> _Assigned task_: From the line containing "Select the checkbox on the Admin member row" through the last line of the listing, output each line exactly as it stands. Omit pictures.
━━━━━━━━━━━━━━━━━━━━━━━━━━━━━━
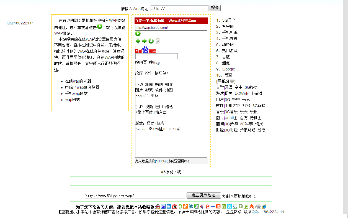Click the green Go button under the emulator address bar
Screen dimensions: 348x218
pyautogui.click(x=138, y=34)
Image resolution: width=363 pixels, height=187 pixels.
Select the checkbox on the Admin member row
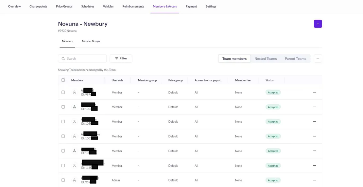[x=63, y=180]
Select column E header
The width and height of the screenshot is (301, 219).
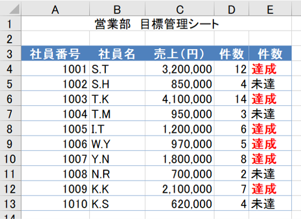click(270, 9)
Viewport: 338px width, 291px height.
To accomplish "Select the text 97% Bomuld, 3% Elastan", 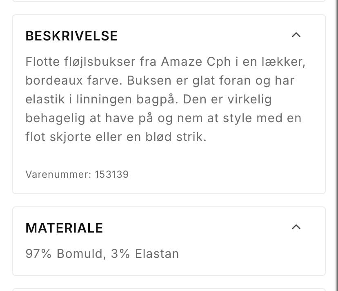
━━━━━━━━━━━━━━━━━━━━━━━━━━━━━━
> _Answer box_:
Select the checkbox on the Admin member row
[x=63, y=180]
Select column E header
The width and height of the screenshot is (301, 219).
click(270, 9)
Viewport: 338px width, 291px height.
To accomplish "Select the text 97% Bomuld, 3% Elastan", 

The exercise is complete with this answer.